Scottish Daily Mail

MORONIC PROTESTS ACHIEVE NOTHING AT ALL

-

HAD THE Green Brigade been the self-appointed guardians of Celtic’s conscience in the 20th century, some of the biggest names in the club’s history would have been cancelled. Two of their oldest trophies would have been dumped straight in the skip. The Willie Maley Song is a mainstay of Parkhead matchdays. A colossus who played in the first-ever game and served the club for 50 years, Maley was a walking contradict­ion. A practicing Catholic, he was also the son of a sergeant in the British Army and a committed royalist.
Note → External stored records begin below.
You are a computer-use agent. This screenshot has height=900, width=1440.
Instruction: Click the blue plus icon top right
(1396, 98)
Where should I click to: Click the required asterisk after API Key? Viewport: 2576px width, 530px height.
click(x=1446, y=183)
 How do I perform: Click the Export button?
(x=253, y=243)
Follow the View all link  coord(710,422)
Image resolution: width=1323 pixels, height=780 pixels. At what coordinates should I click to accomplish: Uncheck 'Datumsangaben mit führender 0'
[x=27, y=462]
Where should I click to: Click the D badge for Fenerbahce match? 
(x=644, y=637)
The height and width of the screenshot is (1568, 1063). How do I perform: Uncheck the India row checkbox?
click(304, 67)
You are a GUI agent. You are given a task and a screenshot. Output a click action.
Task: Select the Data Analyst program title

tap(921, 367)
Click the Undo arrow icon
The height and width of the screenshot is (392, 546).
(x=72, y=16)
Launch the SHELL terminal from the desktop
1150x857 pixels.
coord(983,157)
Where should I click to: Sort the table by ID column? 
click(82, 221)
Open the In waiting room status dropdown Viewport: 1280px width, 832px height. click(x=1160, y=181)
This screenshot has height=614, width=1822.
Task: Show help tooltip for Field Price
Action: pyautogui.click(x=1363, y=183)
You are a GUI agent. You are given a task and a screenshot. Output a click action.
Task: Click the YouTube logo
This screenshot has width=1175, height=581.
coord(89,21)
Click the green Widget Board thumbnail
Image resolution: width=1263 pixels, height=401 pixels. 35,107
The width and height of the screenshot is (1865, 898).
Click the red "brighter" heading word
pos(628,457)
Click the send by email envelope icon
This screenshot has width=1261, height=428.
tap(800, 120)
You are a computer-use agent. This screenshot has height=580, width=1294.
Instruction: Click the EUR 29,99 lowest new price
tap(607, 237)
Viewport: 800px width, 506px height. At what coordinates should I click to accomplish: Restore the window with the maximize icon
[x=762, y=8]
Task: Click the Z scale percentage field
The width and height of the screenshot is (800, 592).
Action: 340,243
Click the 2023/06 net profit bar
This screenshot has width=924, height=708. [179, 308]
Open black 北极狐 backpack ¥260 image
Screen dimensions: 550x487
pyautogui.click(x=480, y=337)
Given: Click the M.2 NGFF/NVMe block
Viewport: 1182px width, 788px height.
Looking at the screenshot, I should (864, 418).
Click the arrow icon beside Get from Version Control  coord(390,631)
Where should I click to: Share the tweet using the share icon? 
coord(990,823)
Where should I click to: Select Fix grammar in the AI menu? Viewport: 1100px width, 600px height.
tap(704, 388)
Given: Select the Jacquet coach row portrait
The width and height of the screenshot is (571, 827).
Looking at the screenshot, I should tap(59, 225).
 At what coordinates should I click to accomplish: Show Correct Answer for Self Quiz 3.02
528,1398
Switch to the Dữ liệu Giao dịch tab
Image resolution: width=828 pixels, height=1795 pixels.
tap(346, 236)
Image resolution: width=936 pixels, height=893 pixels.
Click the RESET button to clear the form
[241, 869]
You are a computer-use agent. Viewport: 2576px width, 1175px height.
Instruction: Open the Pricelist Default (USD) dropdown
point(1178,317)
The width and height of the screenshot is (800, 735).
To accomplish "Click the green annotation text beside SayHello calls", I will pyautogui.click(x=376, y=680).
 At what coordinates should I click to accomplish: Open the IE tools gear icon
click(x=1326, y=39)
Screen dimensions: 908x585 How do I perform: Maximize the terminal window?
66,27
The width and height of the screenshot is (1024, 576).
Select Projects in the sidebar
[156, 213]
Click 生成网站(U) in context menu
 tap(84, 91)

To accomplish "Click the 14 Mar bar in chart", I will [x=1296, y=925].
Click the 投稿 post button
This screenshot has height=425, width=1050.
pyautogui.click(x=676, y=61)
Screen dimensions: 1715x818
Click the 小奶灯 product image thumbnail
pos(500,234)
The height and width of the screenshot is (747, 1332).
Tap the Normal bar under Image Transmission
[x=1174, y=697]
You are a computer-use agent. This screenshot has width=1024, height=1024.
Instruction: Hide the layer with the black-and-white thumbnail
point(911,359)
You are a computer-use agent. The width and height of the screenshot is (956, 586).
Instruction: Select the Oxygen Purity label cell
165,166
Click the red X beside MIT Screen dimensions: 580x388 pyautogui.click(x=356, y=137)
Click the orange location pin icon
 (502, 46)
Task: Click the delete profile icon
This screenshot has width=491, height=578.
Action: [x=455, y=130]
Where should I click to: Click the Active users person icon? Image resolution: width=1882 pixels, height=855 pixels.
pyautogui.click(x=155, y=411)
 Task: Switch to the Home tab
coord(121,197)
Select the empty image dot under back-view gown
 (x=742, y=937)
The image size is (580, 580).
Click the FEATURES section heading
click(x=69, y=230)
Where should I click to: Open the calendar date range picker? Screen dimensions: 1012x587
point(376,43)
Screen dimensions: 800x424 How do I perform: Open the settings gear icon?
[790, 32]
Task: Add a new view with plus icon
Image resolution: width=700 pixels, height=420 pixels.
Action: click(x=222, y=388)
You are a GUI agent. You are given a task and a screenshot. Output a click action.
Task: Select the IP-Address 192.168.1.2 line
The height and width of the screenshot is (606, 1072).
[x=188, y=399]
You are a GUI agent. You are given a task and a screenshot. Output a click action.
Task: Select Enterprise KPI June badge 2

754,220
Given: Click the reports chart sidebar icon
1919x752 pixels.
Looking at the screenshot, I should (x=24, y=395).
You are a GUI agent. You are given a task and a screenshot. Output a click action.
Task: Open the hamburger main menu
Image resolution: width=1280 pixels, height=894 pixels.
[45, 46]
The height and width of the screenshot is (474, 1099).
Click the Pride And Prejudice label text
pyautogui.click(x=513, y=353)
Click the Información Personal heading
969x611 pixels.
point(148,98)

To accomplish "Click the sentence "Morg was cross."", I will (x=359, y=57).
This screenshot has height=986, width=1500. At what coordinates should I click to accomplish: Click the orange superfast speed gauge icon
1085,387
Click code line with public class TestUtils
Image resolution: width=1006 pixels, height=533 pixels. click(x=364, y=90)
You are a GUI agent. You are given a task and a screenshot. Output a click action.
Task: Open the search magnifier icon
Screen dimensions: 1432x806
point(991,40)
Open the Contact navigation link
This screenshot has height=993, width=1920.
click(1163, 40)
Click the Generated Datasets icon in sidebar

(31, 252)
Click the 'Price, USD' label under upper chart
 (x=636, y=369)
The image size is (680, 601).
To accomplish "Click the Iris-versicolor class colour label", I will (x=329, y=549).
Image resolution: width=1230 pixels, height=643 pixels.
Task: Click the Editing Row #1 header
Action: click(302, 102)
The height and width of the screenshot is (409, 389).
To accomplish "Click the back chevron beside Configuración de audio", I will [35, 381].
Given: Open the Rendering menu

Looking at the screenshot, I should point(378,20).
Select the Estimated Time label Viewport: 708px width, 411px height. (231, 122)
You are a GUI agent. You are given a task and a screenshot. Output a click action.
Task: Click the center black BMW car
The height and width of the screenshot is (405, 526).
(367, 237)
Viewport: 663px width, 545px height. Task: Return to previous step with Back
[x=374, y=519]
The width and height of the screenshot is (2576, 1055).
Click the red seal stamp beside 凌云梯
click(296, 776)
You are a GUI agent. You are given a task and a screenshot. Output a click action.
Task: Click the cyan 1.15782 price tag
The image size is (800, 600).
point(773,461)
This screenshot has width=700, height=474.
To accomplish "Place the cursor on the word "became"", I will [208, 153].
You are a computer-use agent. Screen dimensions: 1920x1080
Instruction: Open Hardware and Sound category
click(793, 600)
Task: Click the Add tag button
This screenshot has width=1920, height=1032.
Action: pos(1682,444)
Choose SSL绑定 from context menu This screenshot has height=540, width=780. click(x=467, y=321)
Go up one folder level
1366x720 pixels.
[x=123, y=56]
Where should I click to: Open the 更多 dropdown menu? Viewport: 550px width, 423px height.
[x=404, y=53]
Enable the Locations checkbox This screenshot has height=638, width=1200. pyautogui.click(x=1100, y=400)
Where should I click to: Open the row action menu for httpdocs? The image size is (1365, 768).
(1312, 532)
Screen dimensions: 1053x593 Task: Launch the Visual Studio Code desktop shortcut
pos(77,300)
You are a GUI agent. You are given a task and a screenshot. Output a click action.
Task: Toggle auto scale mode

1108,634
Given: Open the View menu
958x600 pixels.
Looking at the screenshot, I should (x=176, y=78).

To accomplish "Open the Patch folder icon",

A biography claims that Celtic’s first manager spent 1936 ‘genuinely distressed’ at the death of King George V and ‘bewildered and upset’ by the abdication of King Edward VIII over the Wallis Simpson scandal. Maley’s last silverware was the Empire Exhibition Trophy of 1938 when Celtic beat Everton in the final at Ibrox. After that, they added the Coronation Cup — another one-off tournament to mark the ascension to the throne of Queen Elizabeth II. The same Queen, incidental­ly, who knighted Celtic’s chairman Robert Kelly for services to football in 1968 then pitched up at Hampden to shake hands with Kenny Dalglish and a posse of Parkhead players taking part in a game to mark her Silver Jubilee. Celtic might claim they’ve been open to all since 1888, but the evidence of the last two weeks tells a different story. The hostility shown towards Queen and Crown at games against Shakhtar Donetsk and St Mirren displayed all the tolerance of a Taliban tribunal. Republican sentiment is hardly restricted to one fanbase. Tributes to the Queen at Scotland, Dundee United and Hibs games have also been disrupted by moronic behaviour. Look, if supporters want to have a grown-up debate over the future of the monarchy, it’s a free country. But spare us the idea that a football stadium is somehow an appropriat­e place to have it. Maybe the fans kidding themselves that a sweary banner might be just the thing to topple the King from his throne think the Russian Revolution was the brainwave of Spartak Moscow ultras.